(Work instructions) The answer must consist of every line below that contains the word "will".

(Given data)

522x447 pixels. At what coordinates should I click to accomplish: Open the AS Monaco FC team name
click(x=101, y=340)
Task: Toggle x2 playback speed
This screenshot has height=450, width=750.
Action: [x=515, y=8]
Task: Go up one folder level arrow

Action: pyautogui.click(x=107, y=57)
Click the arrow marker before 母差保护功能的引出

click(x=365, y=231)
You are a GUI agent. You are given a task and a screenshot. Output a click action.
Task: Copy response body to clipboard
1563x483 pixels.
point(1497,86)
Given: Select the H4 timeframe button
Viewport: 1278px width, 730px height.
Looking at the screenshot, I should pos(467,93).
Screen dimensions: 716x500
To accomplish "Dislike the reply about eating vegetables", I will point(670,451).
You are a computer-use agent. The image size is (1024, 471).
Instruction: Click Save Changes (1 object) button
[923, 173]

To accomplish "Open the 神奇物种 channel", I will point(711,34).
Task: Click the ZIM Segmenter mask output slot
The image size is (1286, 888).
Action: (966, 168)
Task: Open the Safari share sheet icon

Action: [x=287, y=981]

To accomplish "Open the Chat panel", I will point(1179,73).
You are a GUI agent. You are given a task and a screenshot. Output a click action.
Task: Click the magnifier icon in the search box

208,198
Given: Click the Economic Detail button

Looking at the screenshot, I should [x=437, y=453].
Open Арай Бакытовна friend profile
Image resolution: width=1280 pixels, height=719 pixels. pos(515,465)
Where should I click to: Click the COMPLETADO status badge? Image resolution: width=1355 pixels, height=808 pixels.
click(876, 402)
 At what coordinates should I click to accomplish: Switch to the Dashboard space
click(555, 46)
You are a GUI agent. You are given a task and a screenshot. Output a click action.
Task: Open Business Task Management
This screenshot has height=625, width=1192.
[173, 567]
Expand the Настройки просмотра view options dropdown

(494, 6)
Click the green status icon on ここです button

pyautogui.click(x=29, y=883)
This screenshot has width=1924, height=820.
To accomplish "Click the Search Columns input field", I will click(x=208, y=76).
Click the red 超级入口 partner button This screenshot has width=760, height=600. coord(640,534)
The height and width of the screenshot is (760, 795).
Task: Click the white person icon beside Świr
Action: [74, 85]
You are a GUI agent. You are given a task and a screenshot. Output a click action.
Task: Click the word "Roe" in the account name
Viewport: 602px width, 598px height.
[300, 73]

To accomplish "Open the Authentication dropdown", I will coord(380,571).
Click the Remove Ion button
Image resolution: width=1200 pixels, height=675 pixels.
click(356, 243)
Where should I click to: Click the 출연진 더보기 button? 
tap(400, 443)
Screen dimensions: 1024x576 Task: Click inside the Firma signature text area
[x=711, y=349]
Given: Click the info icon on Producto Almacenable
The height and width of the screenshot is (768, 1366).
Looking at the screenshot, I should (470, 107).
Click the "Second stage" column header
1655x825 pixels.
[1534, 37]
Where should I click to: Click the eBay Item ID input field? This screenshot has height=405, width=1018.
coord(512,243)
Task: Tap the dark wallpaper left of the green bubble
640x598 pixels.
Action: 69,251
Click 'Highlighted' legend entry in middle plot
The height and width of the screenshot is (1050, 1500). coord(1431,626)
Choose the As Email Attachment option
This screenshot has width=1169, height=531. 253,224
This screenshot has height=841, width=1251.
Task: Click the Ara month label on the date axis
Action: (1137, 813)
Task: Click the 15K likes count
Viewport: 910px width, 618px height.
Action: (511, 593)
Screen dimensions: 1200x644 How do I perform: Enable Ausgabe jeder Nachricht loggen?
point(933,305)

(Finished exercise)
To accomplish "Dislike the reply about eating vegetables", I will point(670,451).
To accomplish "Open the 神奇物种 channel", I will point(711,34).
To accomplish "Open the Chat panel", I will point(1179,73).
To accomplish "Click the Search Columns input field", I will click(x=208, y=76).
To accomplish "Open the Authentication dropdown", I will coord(380,571).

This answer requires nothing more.